We both got to the dryer at the same time. I opened the door and we were hit by the smell of charred paper. The bills had turned a sickening brown color.
“What the fuck.” And just then the front door opened and the little old lady returned.
“Say, don’t you boys know how to run a dryer,” she said, sniffing the air. “You must have set the heat too high. What’s burning anyway?” She came closer. By now both Sam and I were scooping handfuls of crispy brown twenty dollar bills into the garbage bag.
“Well no wonder. Didn’t you think to remove any money from your pockets before putting your pants in there? Say, you must carry around a lot of money.” That last was spoken when she stood in front of us, jaw agape as we piled those bills into the bag.
“Uh, well, ma’am, we just got here from my store in Denver and the bank was closed so I couldn’t make a deposit before coming here to do laundry. When we put our clothes in the dryer I guess the bag with today’s take got tossed in accidentally. Sure is a mess. Hate to lose this money.” As Sam spoke he kept stuffing money into the black garbage bag.
“Well, don’t you worry about it. My son works for the bank here. He’ll help you out. They can exchange that money for you. They do it all the time for folks when money gets burned or torn. Just so long as most of the bills are intact.” She turned and walked over to the countertop where she had left a batch of her folded laundry. She put it in her basket and then headed for the door. Just before leaving, she said, “You ask for my son at the bank. His name is Jason. I’ll tell him about your accident. I’m sure he can help you.”
Then she was gone.
Back at Sam’s house we were commiserating over a large bottle of Bombay gin. We sat at the bar in the rec room of his basement. I was on my third martini. My hands and clothes smelled of burnt paper. And my only pair of Levis had big scorches all over them.
“Well, aside from burning up four thousand dollars and my best pair of Levis, I’d say things went pretty well today. On the bight side, we weren’t dumb enough to put the whole batch of money into that goddamned furnace.” I took another sip of martini.
Sam sat with his chin cupped in his hands, elbows on the bar. When he spoke his head bobbed up and down. “Jake, I’ve been through a lot of ups and downs in my former business, but I gotta tell ya, today takes the prize for all time downers.” He actually smiled when he said it. “Someday we’ll look back on this and laugh.” He took another sip of his own martini. “But not today.”

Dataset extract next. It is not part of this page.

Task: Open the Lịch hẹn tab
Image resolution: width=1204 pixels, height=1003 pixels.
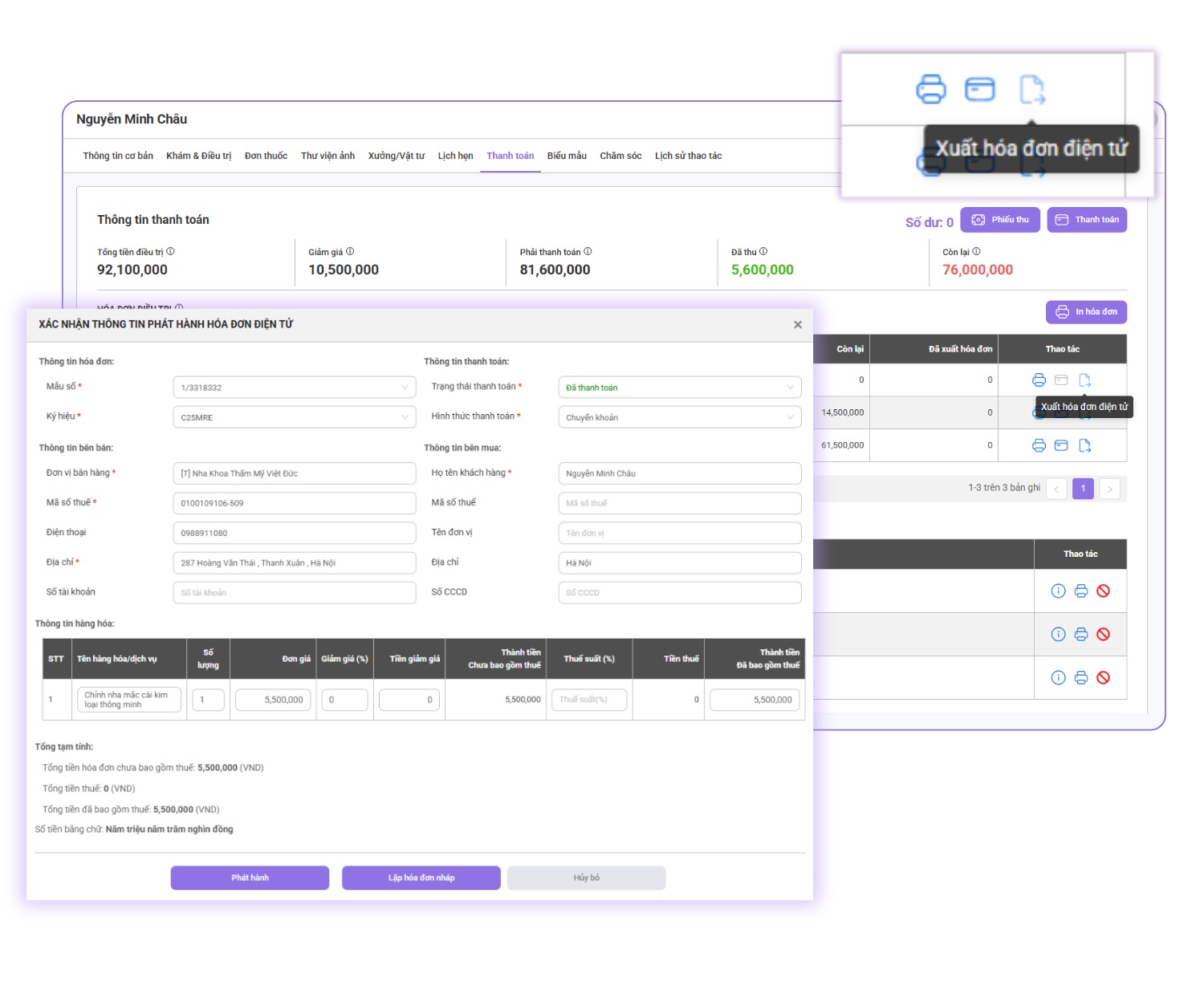Action: (x=455, y=156)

By my fourth martini I was not in any shape to drive. I called Cat. I knew she was a night owl, often staying up to read. She agreed to pick me up and was there in twenty minutes.
“Whew, you been burning garbage or something?” she said when I got in the car.
“I don’t wanna talk about it.”
Later, at her place, and after I scrubbed for an hour in the shower to rid myself of the eau d’ burnt twenty dollar bills, I told her everything after I climbed into bed with her. She laughed. And, eventually, so did I.